Esher managed to turn his head, and watched the Japanese officer copying an order by the light of a bicycle lamp. The order had just been delivered by a mounted messenger, who sat immovable as a statue on his exhausted and panting steed.
Suddenly the Japanese cavalryman seemed to grow enormous bats' wings, which spread out until they obscured the whole sky. The ghostly figure resembled a wild creature of fable, born of the weird fancy of a Doré, or an avenging angel of the Apocalypse. Then the rider shrank together again and seemed to be bouncing up and down on the back of his horse like a little grinning monkey.
The wounded man rubbed his eyes. What was that? Was he awake or had he been dreaming?
He asked the ambulance soldier for a drink, and the latter at once handed him some water in a tin cup. Now a real Japanese cavalryman was once more sitting up there on his horse, while the officer was still writing. Then the officer's arm began to grow longer and longer, until at last he was writing on the sky with a fiery pencil:
"In case there is no Japanese attack on August 15th, the Tenth Brigade under General Lawrence is to retain its present positions until the attack of our center——"
Good Lord, what was that? Yes, those were the very words of the message he was to have delivered to the Tenth Brigade, and not only were the words identical, but the hand-writing was the same, for the flaming letters had burnt themselves into his memory stroke for stroke and word for word and line for line.
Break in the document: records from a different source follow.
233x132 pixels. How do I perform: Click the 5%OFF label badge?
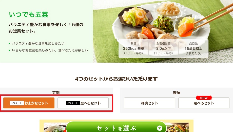(x=17, y=103)
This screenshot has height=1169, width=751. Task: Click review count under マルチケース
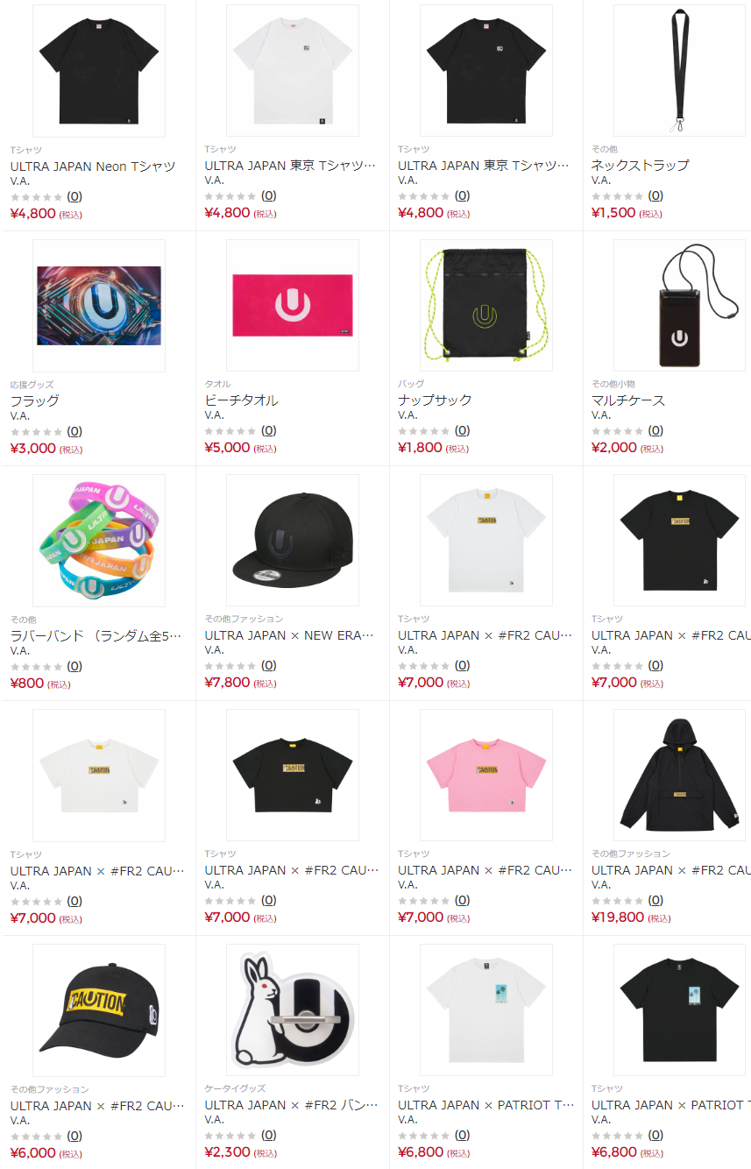pyautogui.click(x=655, y=430)
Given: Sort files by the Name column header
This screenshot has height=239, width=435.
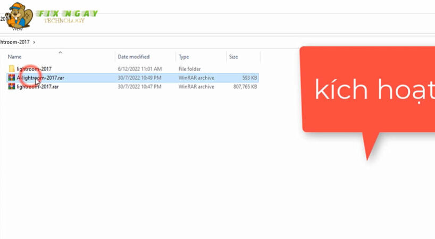Looking at the screenshot, I should [x=15, y=57].
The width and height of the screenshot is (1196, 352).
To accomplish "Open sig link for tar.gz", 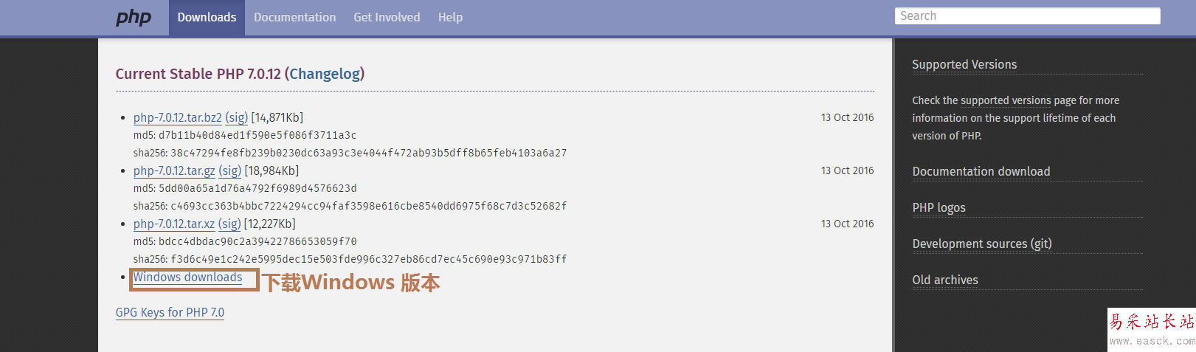I will click(x=229, y=170).
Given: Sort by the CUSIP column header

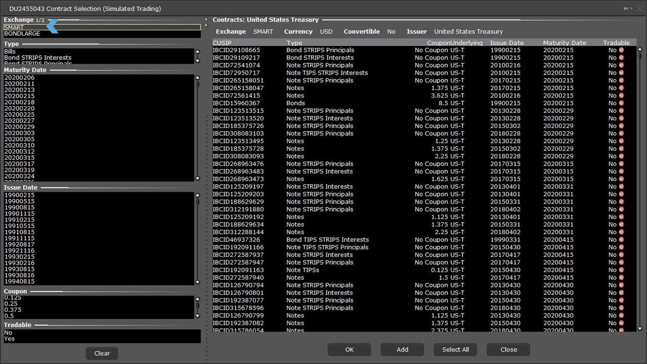Looking at the screenshot, I should point(222,43).
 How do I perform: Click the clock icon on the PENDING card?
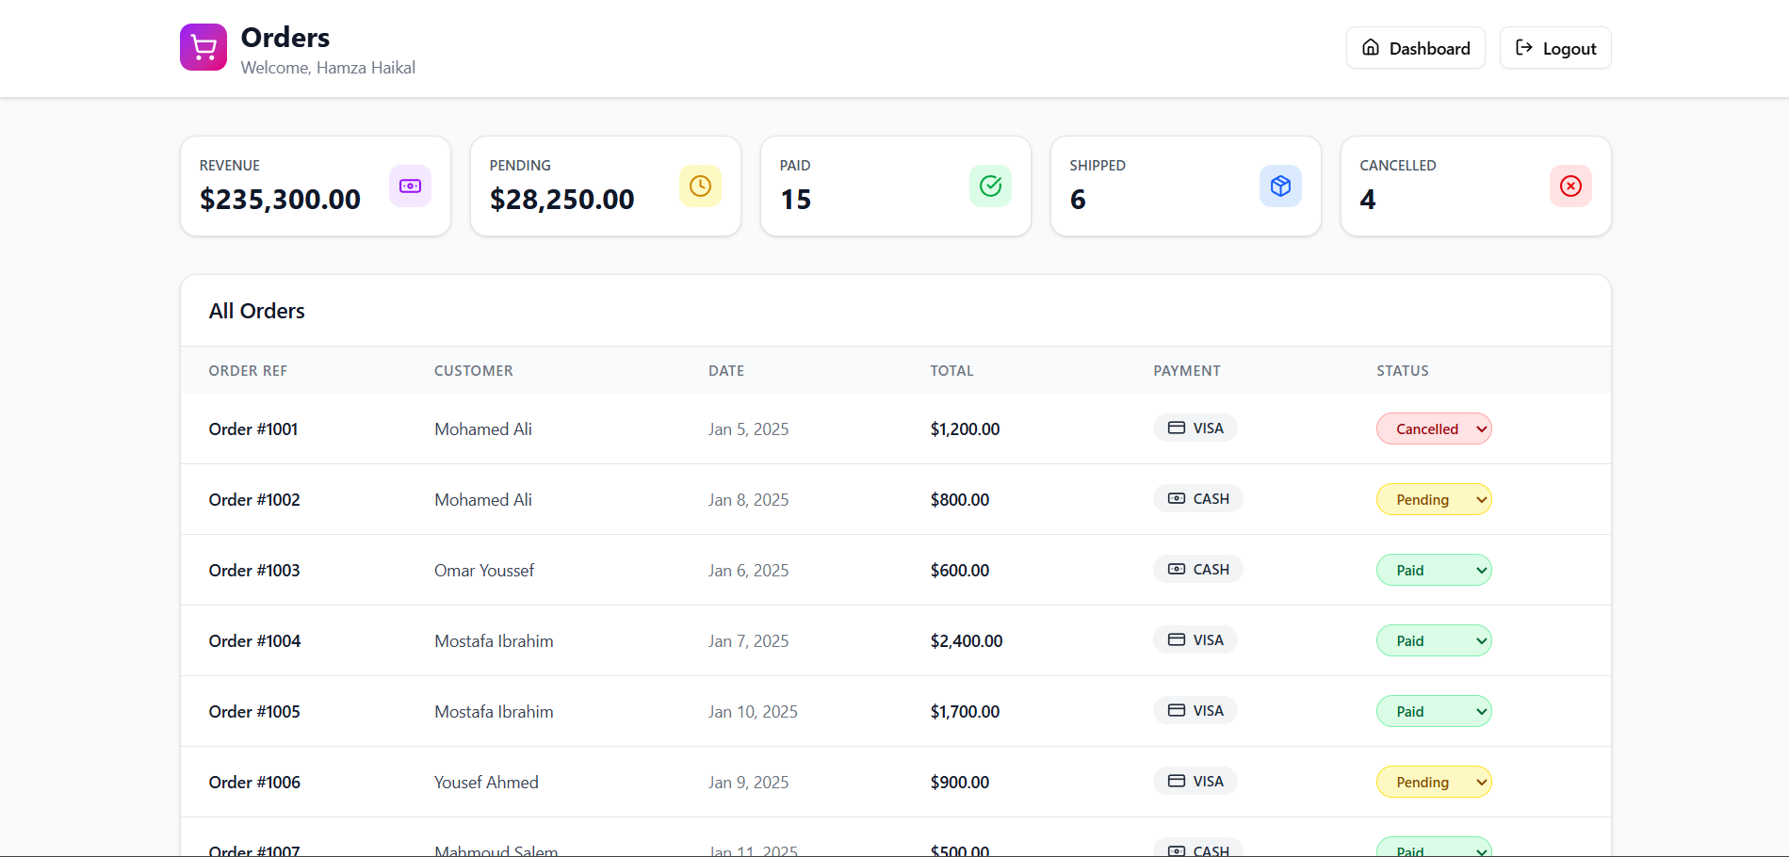coord(700,186)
He tried to get up, but could not. The lieutenant kept on writing, while the horseman stood beside him. The horse was brushing off the flies with his tail.
Then the awful, maddening thought came to him: This must be the beginning of wound-fever. If it kept up and he began to get delirious, he might betray his orders for Lawrence's brigade to the enemy.
And he saw hundreds of Japanese standing around him, all stretching their necks to catch his words, and more and more came from over the mountain ridges like a swarm of ants, and they all wanted to hear the secrets that he was trying to keep in his aching head, while the officer waved his note-book over him like a fluttering flag. Then the doctor seized him, and arm in arm they hopped to and fro—to and fro—to and fro.
Yes, he was certainly delirious. Lieutenant Esher thought of his home. He saw his little house on 148th Street. He came home from business, he walked through the garden, hung up his coat on the rack, opened the door, his young wife welcomed him, she nodded to him—Eveline—groaned the lieutenant, and then his thoughts turned to God.